- TEXTAUSZUG
_____
# 2. Betriebssystem auf externer Festplatte?



## papabär (14 Februar 2005)

Habe auf meinem Notebook XP-Home. Nun brauche ich aber für den Betrieb von Step7 V5.2 XP-Professional. Da das Notebook neu ist und noch noch nicht ganz mir gehört habe ich die Überlegung angestellt auf einer externen Festplatte XP-Professional und Step7 zu installieren. Nun ist aber die Frage ob das funktioniert.

Weis jemand Rat?

Gruß

Heico


----------



## SPS Markus (14 Februar 2005)

Hallo papabär,

das sollte eigendlich kein Problem darstellen. Ich habe es so gemacht:
Mit dem Programm "Patition Magic" die Festplatte in mehrere Partitionen
aufgeteilt (geht ohne Daten zu verlieren). Danach mit selben Programm Festplatte für ein neues Betriebssystem vorbereitet und dann mit XPprof-CD
neu gebootet. XPprof neu installiert. Sinnvollerweise teilt man die Platte in 3 Partitionen auf. 2x Betriebssystem und eine Partition die für beide BS sichtbar  ist. (Für den Fall das Du die Daten mit XPprof UND XPHome bearbeiten willst)
Es gibt noch andere Programme die soetwas können, aber ich habe halt PM8.

Markus

Sorry, hatte überlesen EXTERNE FESTPLATTE!

Nehme alles wieder zurück!


----------



## Lipperlandstern (14 Februar 2005)

Ich würde aber auch die vorhandene Festplatte partionieren. Es soll aber in neuen Rechnern eine Option "Boot by USB" geben. Ich kenne aber niemanden der das mal ausprobiert hat. Versuch es doch mal in einem Computerforum.
_____
- BEREITGESTELLTE ANGABEN
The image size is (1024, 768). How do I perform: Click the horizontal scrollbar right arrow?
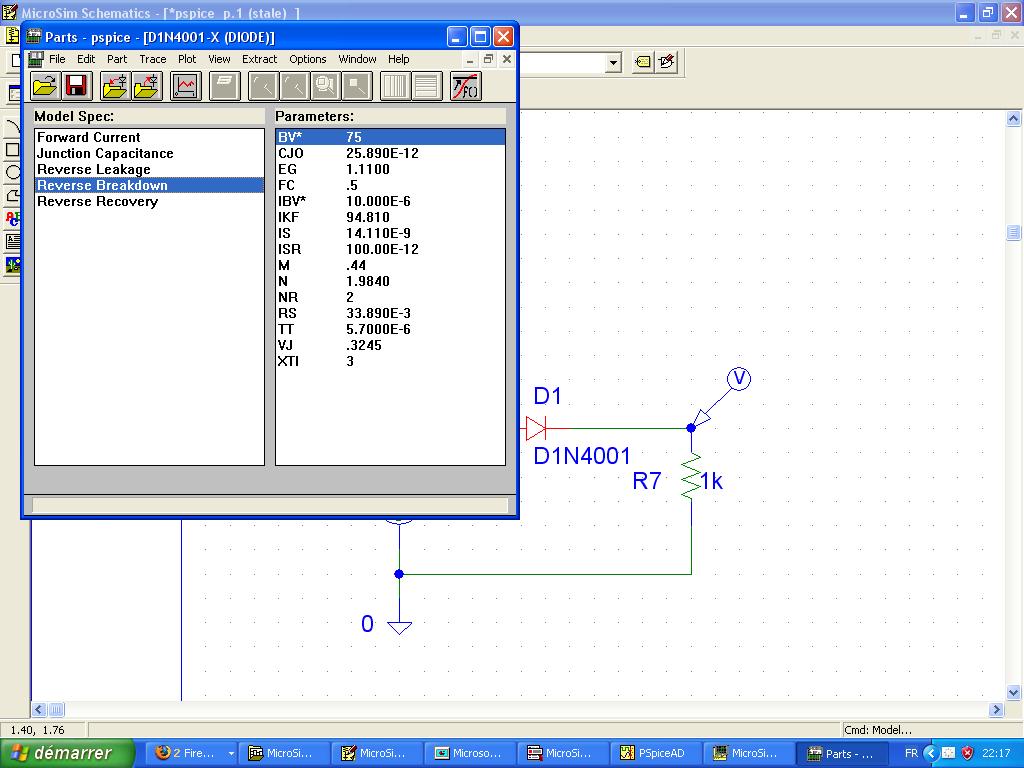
_____
- ZU LÖSENDE AUFGABEN
1: Prüfe, ob die Aussagen (a), (b) und (c) mit der Forumsdiskussion über ein zweites Betriebssystem übereinstimmen. Antworte jeweils mit Ja oder Nein und zitiere die entscheidenden Worte der Diskussion wörtlich.
(a) Für den Betrieb von Step7 V5.2 wird XP-Professional benötigt.
(b) SPS Markus hält es für sinnvoll, die Platte in zwei Partitionen aufzuteilen.
(c) Lipperlandstern kennt jemanden, der die Option „Boot by USB" ausprobiert hat.
2: Führe die Forumsdiskussion über ein zweites Betriebssystem nach ihrem letzten Satz weiter.
Die Zeilen sind eigenständiges Material und gehören nicht zur Forumsdiskussion.

- ERGEBNISSE JE AUFGABE
1:
(a) Ja: „Nun brauche ich aber für den Betrieb von Step7 V5.2 XP-Professional."
(b) Nein: „Sinnvollerweise teilt man die Platte in 3 Partitionen auf."
(c) Nein: „Ich kenne aber niemanden der das mal ausprobiert hat."

2:
Eine anderer Möglichkeit wäre es die vorhandene Festplatte auszutauschen. Bei meinem Dell dauert das ca. Minuten und ich hab das Ding getauscht.


----------



## SPS Markus (14 Februar 2005)

Hallo Lipperlandstern,

ja ja, Dell... setze ich in der Firma sowie Privat ein. 
Hab auch bei Ebay 'nen 2ten Einbausatz ersteigert, doch kommen wir mal zum Thema. Ich würde kein 2tes BS auf eine externe Platte intallieren. 
Das ist viel zu langsam auch bei USB 2.0. Auch Step7 von dieser Platte laufen zu lassen ist gewiss etwas "Zäh". Besser ist  dafür 'ne extra Partition.

Markus


----------



## Zefix (14 Februar 2005)

Wenns ein neues NB ist könnt es funktionieren.
Ist würd ich sagen eine Sache des BIOS.
Über die Geschwindigkeit würd ich mir keine Sorgen machen.
USB2.0 bzw. Firewire hält da locker mit bzw. sind sogar Reserven da,
da keine Festplatte schneller wie der Bus ist.
Hab selber 2 Externe, eine davon mit USB2.0 und Firewire.
Mir kommen die Zugriffe von der Externen sogar schneller vor als wie die
vom Lappi,obwohl da auch schon eine mit 7200 dreht.

Gruss Zefix


----------



## Ralle (15 Februar 2005)

Ich gebe Zefix recht.
Sieh mal in deinem Bios nach, ob bei der Bootreihenfolge auch "Booten von USB" angegeben ist. Wenn ja, dann nimm eine USB2.0-Platte und installiere dort dein XP-Prof. Aber selbst ohne USB-Boot könntest du ein Dualboot-System auf der internen Festplatte einrichten, das zweite System aber auf der externen Festplatte installieren. wenn die nicht da ist, kann man dieses 2.System einfach nicht booten.


----------



## papabär (15 Februar 2005)

Wow, so viele Tipps   vielen Dank an alle,echt super. Werd mir nun überlegen was ich davon versuche umzusetzen.....


Grüße

Heico


----------



## Jochen Kühner (16 Februar 2005)

*installation...*

ich glaube aber du bekommst probleme mit dem installieren von XP auf der Platte... Glaube Windows läst sich nicht auf USB Geräten installieren!


----------



## Jochen Kühner (16 Februar 2005)

*Ergänzung*

Anscheindend solls mit diesem Treiber und F6 beim Setup zu Installieren gehen!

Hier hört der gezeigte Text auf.